» Given exercise: Rewrite every row below, replacing "taskbar" with "dock" wherever it occurs and leaving everything else unchanged.
┌─ Data for processing
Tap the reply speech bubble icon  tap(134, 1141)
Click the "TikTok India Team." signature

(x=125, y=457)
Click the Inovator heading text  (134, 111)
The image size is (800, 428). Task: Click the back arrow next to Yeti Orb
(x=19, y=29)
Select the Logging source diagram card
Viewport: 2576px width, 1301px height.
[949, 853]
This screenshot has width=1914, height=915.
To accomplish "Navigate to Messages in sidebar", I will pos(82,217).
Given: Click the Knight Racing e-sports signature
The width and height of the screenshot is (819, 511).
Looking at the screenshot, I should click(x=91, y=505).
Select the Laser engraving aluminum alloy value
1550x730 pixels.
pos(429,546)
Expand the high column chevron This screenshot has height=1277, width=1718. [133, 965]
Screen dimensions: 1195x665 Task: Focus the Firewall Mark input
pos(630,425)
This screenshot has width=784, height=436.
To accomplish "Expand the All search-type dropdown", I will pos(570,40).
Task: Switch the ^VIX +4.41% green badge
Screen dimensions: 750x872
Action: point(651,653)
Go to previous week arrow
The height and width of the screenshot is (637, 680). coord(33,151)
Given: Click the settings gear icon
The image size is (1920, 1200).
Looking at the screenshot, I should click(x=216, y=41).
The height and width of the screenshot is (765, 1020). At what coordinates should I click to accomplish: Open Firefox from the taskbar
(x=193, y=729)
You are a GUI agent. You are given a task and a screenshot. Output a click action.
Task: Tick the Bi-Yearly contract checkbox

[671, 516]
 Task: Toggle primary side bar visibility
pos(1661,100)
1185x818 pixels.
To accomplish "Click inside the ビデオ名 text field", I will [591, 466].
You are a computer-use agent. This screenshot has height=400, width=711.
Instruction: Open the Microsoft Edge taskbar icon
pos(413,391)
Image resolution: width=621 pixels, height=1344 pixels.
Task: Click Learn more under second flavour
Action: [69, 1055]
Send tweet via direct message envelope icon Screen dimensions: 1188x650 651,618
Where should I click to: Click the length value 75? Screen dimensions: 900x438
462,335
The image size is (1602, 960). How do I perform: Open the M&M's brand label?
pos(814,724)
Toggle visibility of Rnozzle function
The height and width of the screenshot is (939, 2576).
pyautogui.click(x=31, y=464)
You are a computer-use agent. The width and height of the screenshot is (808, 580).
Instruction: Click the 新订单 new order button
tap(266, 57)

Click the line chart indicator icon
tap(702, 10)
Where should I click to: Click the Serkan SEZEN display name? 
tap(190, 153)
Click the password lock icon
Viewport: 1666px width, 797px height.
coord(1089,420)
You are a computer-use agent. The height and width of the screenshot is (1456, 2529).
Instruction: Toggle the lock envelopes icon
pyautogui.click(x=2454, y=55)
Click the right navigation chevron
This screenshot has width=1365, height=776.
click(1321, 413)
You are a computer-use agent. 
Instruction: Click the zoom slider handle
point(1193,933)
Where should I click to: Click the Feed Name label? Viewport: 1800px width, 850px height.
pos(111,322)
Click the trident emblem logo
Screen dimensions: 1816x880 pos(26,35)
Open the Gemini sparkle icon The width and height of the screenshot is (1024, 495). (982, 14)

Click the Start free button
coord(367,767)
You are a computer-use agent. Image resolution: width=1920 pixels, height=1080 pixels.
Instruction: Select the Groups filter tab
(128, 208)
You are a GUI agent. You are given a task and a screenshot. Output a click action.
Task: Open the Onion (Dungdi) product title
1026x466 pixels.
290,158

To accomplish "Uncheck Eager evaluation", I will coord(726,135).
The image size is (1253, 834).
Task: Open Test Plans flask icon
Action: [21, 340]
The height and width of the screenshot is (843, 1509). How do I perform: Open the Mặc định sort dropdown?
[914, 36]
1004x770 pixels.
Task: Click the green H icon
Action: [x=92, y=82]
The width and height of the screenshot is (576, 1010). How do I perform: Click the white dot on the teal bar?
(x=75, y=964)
└─
» Correct response:
Tap the reply speech bubble icon  tap(134, 1141)
Click the "TikTok India Team." signature

(x=125, y=457)
Click the Inovator heading text  (134, 111)
The image size is (800, 428). Task: Click the back arrow next to Yeti Orb
(x=19, y=29)
Select the Logging source diagram card
Viewport: 2576px width, 1301px height.
[949, 853]
This screenshot has width=1914, height=915.
To accomplish "Navigate to Messages in sidebar", I will pos(82,217).
Given: Click the Knight Racing e-sports signature
The width and height of the screenshot is (819, 511).
Looking at the screenshot, I should click(x=91, y=505).
Select the Laser engraving aluminum alloy value
1550x730 pixels.
pos(429,546)
Expand the high column chevron This screenshot has height=1277, width=1718. [133, 965]
Screen dimensions: 1195x665 Task: Focus the Firewall Mark input
pos(630,425)
This screenshot has width=784, height=436.
To accomplish "Expand the All search-type dropdown", I will pos(570,40).
Task: Switch the ^VIX +4.41% green badge
Screen dimensions: 750x872
Action: point(651,653)
Go to previous week arrow
The height and width of the screenshot is (637, 680). coord(33,151)
Given: Click the settings gear icon
The image size is (1920, 1200).
Looking at the screenshot, I should click(x=216, y=41).
The height and width of the screenshot is (765, 1020). At what coordinates should I click to accomplish: Open Firefox from the dock
(x=193, y=729)
You are a GUI agent. You are given a task and a screenshot. Output a click action.
Task: Tick the Bi-Yearly contract checkbox

[671, 516]
 Task: Toggle primary side bar visibility
pos(1661,100)
1185x818 pixels.
To accomplish "Click inside the ビデオ名 text field", I will [591, 466].
You are a computer-use agent. This screenshot has height=400, width=711.
Instruction: Open the Microsoft Edge dock icon
pos(413,391)
Image resolution: width=621 pixels, height=1344 pixels.
Task: Click Learn more under second flavour
Action: [69, 1055]
Send tweet via direct message envelope icon Screen dimensions: 1188x650 651,618
Where should I click to: Click the length value 75? Screen dimensions: 900x438
462,335
The image size is (1602, 960). How do I perform: Open the M&M's brand label?
pos(814,724)
Toggle visibility of Rnozzle function
The height and width of the screenshot is (939, 2576).
pyautogui.click(x=31, y=464)
You are a computer-use agent. The width and height of the screenshot is (808, 580).
Instruction: Click the 新订单 new order button
tap(266, 57)

Click the line chart indicator icon
tap(702, 10)
Where should I click to: Click the Serkan SEZEN display name? 
tap(190, 153)
Click the password lock icon
Viewport: 1666px width, 797px height.
coord(1089,420)
You are a computer-use agent. The height and width of the screenshot is (1456, 2529).
Instruction: Toggle the lock envelopes icon
pyautogui.click(x=2454, y=55)
Click the right navigation chevron
This screenshot has width=1365, height=776.
click(1321, 413)
You are a computer-use agent. 
Instruction: Click the zoom slider handle
point(1193,933)
Where should I click to: Click the Feed Name label? Viewport: 1800px width, 850px height.
pos(111,322)
Click the trident emblem logo
Screen dimensions: 1816x880 pos(26,35)
Open the Gemini sparkle icon The width and height of the screenshot is (1024, 495). (982, 14)

Click the Start free button
coord(367,767)
You are a computer-use agent. Image resolution: width=1920 pixels, height=1080 pixels.
Instruction: Select the Groups filter tab
(128, 208)
You are a GUI agent. You are given a task and a screenshot. Output a click action.
Task: Open the Onion (Dungdi) product title
1026x466 pixels.
290,158

To accomplish "Uncheck Eager evaluation", I will coord(726,135).
The image size is (1253, 834).
Task: Open Test Plans flask icon
Action: [21, 340]
The height and width of the screenshot is (843, 1509). How do I perform: Open the Mặc định sort dropdown?
[914, 36]
1004x770 pixels.
Task: Click the green H icon
Action: [x=92, y=82]
The width and height of the screenshot is (576, 1010). How do I perform: Click the white dot on the teal bar?
(x=75, y=964)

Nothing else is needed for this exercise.